■ **Written instruction**
Answer these questions about the passage on the counting game to 100:
(a) Which series of numbers does the player who knows the game aim to reach, and by how much does it increase?
(b) If the adversary adds 8, how many should the first player add?
(c) When both players know the game equally well, who must win?

++++ Given passage

The whole artifice in this consists in immediately making choice of the numbers, 1, 12, 23, 34, and so on, or of a series which continually increases by 11, up to 100. Let us suppose that the first person, who knows the game, makes choice of 1, it is evident that his adversary, as he must count less than 11, can at most reach 11, by adding 10 to it. The first will then take 1, which will make 12; and whatever number the second may add, the first will certainly win, provided he continually add the number which forms the complement of that of his adversary to 11; that is to say, if the latter take 8, he must take 3; if 9, he must take 2; and so on. By following this method, he will infallibly attain to 89, and it will then be impossible for the second to prevent him from getting first to 100; for whatever number the second takes he can attain only to 99; after which the first may say—“and 1 makes 100.” If the second take 1 after 89, it would make 90, and his adversary would finish by saying—“and 10 make 100.” Between two persons who are equally acquainted with the game, he who begins must necessarily win.
The Dice Guessed Unseen.

++++++++
++++ Material provided

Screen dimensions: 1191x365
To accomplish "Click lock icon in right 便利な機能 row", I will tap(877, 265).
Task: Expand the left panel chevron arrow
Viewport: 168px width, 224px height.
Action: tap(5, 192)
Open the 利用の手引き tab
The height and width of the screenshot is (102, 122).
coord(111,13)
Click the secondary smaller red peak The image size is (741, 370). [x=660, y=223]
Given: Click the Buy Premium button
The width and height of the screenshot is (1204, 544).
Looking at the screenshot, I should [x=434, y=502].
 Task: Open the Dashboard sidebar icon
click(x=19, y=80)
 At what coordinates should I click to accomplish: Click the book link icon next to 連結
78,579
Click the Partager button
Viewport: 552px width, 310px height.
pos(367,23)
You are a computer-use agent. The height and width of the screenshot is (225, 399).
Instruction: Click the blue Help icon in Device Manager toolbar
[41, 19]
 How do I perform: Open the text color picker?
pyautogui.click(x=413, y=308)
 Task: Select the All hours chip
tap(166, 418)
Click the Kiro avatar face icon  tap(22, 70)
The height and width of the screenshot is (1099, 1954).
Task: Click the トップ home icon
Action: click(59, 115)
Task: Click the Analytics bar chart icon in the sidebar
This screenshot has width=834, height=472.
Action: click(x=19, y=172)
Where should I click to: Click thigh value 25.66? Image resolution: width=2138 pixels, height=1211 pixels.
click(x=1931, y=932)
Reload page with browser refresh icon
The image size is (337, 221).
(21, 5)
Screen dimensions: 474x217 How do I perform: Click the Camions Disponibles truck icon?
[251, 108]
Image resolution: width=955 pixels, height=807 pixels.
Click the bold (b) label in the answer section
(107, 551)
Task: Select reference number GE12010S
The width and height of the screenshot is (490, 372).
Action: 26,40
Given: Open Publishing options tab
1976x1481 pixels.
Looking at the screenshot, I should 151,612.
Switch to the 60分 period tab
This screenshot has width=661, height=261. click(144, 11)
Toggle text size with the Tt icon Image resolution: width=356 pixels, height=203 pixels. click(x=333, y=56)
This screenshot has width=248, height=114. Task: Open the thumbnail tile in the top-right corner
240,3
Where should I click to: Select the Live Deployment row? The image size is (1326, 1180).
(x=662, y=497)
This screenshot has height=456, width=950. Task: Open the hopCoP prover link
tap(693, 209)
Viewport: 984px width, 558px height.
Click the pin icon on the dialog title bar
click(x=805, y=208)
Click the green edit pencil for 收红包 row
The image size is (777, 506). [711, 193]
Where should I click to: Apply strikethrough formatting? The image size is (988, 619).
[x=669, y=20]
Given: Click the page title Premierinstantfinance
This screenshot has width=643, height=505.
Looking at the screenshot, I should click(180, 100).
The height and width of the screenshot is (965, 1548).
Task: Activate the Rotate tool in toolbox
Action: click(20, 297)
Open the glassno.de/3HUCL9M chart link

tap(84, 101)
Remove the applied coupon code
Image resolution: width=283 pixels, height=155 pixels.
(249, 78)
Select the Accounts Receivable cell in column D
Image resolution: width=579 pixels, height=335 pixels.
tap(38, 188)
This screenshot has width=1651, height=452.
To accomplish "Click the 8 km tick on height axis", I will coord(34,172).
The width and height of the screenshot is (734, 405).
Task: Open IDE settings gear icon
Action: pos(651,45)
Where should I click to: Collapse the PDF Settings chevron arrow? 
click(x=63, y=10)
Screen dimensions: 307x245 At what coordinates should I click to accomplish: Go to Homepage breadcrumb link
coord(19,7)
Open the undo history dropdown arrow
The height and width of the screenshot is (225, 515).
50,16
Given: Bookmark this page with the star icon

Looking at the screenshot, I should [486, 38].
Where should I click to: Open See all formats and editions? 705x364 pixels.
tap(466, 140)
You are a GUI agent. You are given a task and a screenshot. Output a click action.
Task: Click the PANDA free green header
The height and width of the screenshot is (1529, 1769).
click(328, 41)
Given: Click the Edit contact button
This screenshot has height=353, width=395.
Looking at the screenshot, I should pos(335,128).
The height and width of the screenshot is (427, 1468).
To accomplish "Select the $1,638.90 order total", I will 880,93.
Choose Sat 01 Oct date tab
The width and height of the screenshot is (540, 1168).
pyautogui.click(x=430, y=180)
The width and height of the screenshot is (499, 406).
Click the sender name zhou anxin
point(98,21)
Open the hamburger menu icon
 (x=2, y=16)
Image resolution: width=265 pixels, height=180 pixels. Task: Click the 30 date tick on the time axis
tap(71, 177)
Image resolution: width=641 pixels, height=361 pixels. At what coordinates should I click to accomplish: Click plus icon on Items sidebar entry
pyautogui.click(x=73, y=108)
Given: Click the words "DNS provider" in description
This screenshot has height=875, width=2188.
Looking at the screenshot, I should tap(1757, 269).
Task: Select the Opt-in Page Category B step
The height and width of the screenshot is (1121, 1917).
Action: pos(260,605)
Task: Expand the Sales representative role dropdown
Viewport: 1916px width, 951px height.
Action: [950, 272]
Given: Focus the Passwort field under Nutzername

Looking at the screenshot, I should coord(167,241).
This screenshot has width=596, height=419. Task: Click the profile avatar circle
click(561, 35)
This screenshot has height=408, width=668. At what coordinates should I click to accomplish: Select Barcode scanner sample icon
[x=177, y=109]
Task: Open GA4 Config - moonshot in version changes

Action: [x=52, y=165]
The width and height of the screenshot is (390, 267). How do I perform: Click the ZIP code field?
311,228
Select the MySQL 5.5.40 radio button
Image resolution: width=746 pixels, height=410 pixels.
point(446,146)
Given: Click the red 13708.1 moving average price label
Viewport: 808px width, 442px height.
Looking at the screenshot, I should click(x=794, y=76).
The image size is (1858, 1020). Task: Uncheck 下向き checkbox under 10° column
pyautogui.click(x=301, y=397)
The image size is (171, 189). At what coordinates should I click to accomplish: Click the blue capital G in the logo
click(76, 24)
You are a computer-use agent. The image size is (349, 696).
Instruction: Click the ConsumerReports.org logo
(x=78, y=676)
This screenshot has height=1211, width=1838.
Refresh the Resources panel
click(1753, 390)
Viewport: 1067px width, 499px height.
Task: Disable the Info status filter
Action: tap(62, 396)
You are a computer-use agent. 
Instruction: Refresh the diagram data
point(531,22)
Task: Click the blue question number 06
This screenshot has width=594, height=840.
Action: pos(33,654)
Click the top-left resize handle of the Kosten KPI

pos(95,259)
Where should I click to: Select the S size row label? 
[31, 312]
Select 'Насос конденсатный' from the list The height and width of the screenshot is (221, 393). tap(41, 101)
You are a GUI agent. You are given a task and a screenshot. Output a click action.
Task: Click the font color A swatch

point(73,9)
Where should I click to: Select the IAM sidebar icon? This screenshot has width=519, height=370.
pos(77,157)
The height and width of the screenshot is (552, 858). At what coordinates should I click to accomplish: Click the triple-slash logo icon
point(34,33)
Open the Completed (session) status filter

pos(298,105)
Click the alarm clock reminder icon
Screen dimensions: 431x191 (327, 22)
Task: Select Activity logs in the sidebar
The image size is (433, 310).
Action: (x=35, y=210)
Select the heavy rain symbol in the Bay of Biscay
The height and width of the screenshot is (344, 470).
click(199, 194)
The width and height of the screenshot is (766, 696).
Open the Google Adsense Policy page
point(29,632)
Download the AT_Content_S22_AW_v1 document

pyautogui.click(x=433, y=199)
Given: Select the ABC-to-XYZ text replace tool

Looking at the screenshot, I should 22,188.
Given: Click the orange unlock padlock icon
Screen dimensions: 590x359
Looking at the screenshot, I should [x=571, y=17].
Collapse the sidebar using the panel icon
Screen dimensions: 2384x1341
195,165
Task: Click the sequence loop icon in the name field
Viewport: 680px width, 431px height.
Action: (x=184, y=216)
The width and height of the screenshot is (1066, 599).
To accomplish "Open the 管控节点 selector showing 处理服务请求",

++++++++

■ **Answer to this exercise**
(a) The series 1, 12, 23, 34, and so on up to 100, which increases by 11 each time.
(b) 3.
(c) The player who begins.